Identify each line below that contains the string "Autores" and copy those lines out. Case matters.
* BEGIN Given entries *
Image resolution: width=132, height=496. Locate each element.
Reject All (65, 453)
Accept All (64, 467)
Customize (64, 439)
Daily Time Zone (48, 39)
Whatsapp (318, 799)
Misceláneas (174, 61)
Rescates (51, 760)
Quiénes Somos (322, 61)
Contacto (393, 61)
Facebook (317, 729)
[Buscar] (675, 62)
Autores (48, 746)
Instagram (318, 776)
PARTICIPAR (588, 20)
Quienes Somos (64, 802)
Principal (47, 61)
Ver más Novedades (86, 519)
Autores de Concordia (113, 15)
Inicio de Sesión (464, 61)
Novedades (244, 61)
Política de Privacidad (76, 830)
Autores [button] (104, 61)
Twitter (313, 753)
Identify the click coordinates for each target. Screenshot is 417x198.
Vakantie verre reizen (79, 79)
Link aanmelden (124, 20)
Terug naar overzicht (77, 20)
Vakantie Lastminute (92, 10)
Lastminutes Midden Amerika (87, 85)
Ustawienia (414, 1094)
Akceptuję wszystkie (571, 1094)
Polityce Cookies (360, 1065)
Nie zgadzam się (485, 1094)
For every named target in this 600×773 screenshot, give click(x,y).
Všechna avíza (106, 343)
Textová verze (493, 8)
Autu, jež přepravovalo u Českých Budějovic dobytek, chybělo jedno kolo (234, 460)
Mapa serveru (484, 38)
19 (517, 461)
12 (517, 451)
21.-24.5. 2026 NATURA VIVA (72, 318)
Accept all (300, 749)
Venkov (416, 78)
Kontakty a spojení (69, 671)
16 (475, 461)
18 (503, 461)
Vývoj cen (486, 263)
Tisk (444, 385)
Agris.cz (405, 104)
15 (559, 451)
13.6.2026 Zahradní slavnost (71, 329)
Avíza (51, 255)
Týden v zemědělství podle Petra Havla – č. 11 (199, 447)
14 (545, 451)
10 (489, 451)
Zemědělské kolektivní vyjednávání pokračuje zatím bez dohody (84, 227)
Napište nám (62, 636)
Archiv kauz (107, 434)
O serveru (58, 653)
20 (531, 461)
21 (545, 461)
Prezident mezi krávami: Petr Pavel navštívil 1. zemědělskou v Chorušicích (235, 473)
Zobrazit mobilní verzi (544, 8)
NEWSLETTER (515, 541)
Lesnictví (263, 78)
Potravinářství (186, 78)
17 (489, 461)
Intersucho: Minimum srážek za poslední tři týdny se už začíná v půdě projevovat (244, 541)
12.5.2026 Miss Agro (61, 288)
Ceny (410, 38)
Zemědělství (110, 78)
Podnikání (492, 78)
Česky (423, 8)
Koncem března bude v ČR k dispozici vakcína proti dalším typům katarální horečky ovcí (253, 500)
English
* END Given entries *
Solution for this problem »
Autores (48, 746)
Autores de Concordia (113, 15)
Autores [button] (104, 61)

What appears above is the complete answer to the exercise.